## [RECORDS FOR THIS EXERCISE]

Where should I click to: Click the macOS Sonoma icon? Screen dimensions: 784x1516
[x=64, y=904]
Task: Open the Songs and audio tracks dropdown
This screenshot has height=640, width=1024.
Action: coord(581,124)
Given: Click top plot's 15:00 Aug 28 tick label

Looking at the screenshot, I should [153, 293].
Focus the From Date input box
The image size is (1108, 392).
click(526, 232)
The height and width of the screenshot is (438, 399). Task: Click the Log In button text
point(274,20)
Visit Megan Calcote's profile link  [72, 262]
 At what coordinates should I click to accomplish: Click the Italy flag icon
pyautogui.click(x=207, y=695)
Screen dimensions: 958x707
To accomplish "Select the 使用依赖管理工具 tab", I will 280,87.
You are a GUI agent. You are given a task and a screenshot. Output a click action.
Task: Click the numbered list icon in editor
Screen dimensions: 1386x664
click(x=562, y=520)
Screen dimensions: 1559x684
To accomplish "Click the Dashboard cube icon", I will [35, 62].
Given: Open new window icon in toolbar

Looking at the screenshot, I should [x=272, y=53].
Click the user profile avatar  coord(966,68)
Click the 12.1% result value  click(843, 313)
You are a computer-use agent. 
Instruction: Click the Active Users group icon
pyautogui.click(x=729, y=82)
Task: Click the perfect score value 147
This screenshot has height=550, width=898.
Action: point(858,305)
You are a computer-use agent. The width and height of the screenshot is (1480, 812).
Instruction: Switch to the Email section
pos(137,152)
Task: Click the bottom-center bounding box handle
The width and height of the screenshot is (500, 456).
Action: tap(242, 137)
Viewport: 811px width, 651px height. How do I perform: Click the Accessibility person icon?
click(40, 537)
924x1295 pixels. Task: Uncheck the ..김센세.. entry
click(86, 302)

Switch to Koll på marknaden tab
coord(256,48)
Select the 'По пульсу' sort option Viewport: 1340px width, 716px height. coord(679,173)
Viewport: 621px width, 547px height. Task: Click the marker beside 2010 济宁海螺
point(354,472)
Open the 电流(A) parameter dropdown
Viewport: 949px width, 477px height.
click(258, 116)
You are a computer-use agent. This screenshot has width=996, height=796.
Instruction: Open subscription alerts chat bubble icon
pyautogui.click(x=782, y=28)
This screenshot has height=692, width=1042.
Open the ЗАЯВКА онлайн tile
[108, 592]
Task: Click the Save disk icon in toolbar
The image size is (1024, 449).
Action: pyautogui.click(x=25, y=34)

## [YOUR TASK]
Lines with "profile": return each one from the data above.

## [SOLUTION BELOW]
Visit Megan Calcote's profile link  [72, 262]
Click the user profile avatar  coord(966,68)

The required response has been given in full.